- _What is expected_:
Below are some records. Copy every line in them that holds "agent".

- _Input material_:
= Beginning of Section =

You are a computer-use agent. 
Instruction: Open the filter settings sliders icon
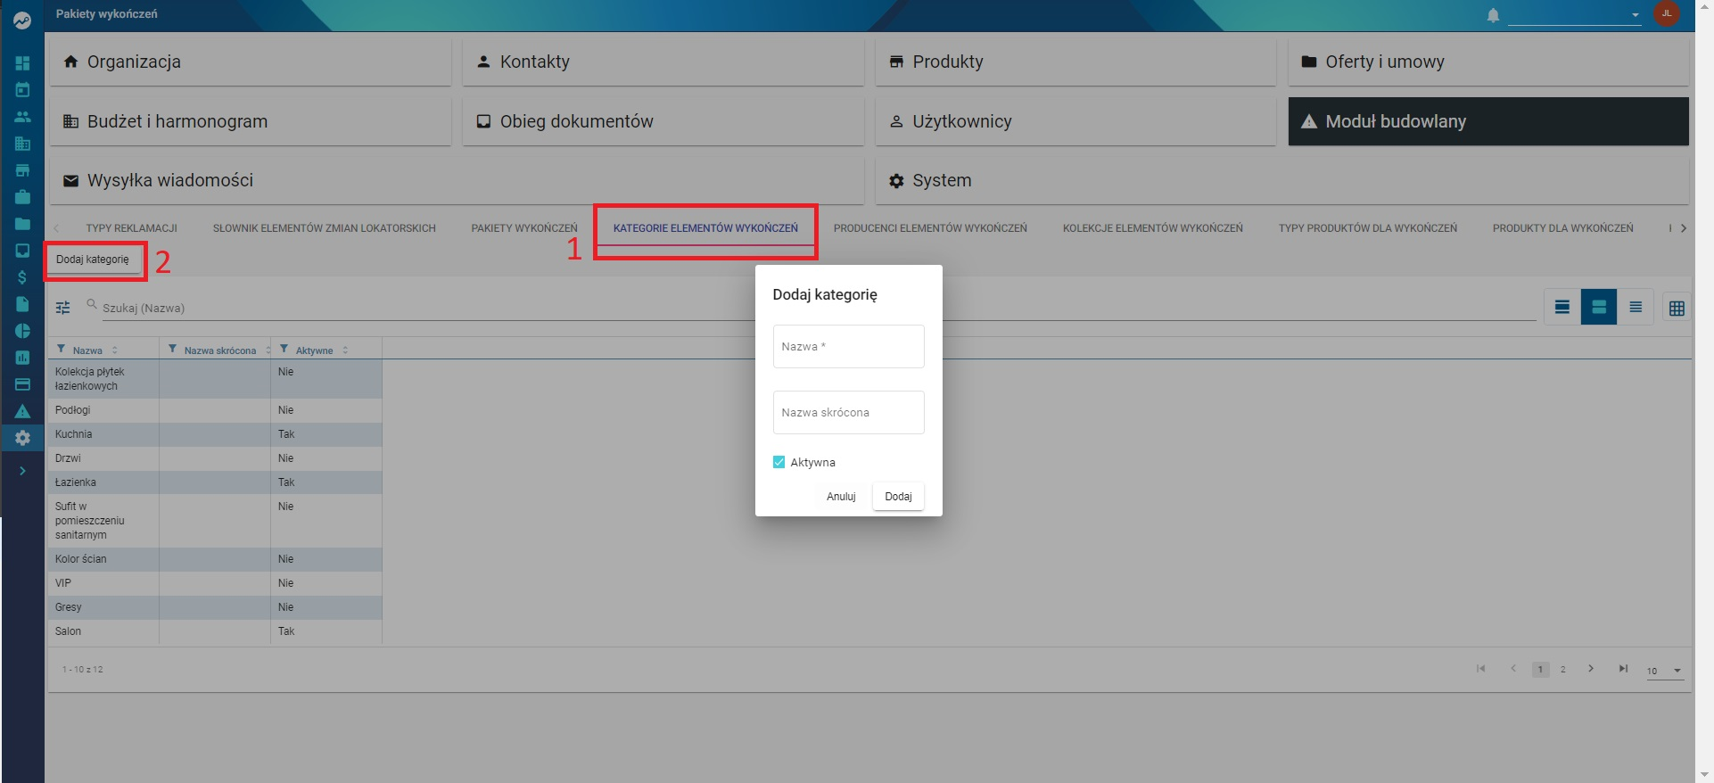62,308
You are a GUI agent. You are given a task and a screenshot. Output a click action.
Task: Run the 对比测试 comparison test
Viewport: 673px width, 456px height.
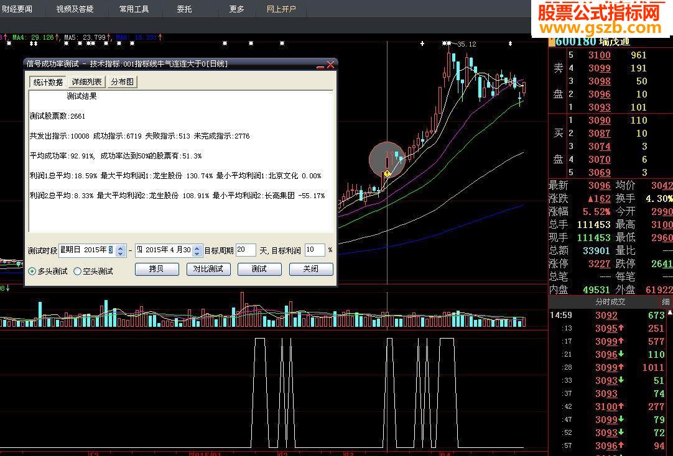(208, 269)
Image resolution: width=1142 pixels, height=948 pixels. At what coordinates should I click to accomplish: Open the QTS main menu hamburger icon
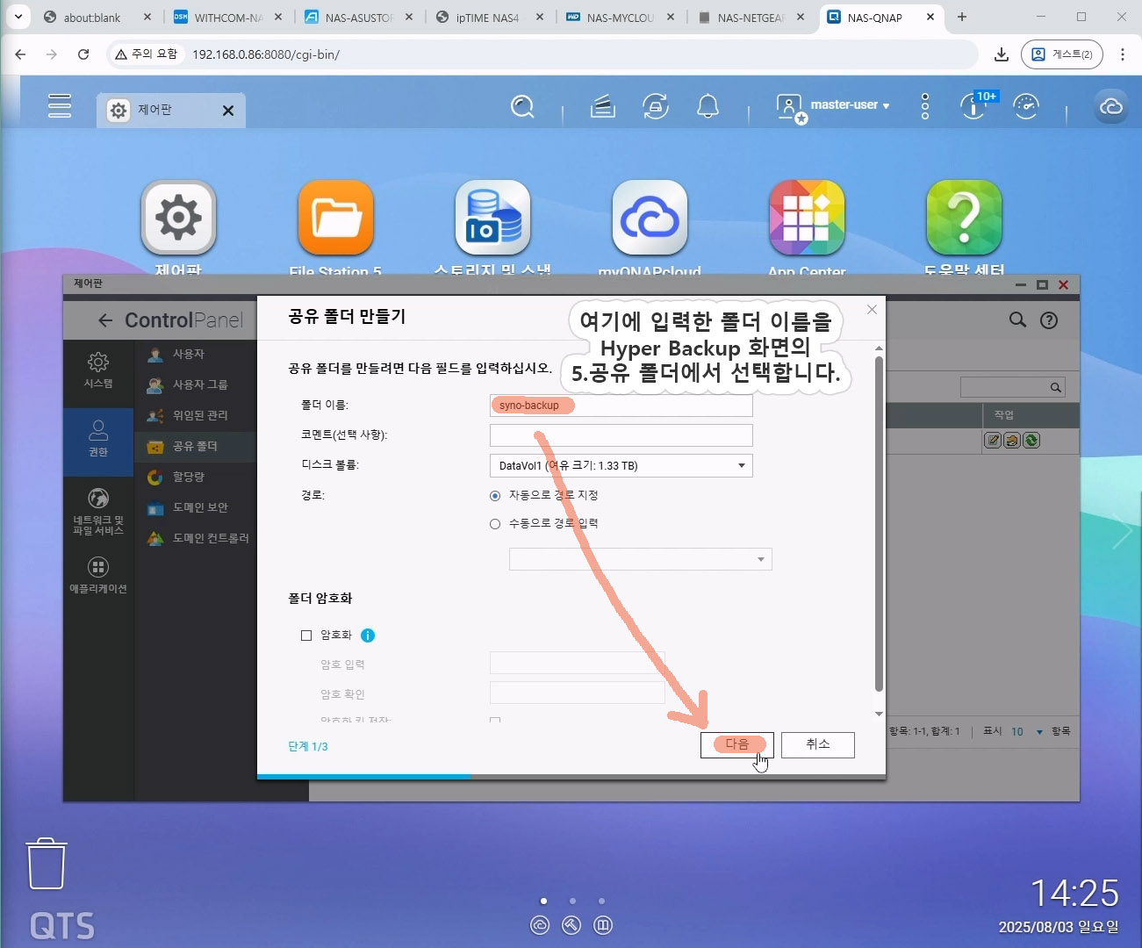[x=60, y=105]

= End of Section =

- _Task result_:
You are a computer-use agent. 
You are a GUI agent. You are given a task and a screenshot. Output a click action.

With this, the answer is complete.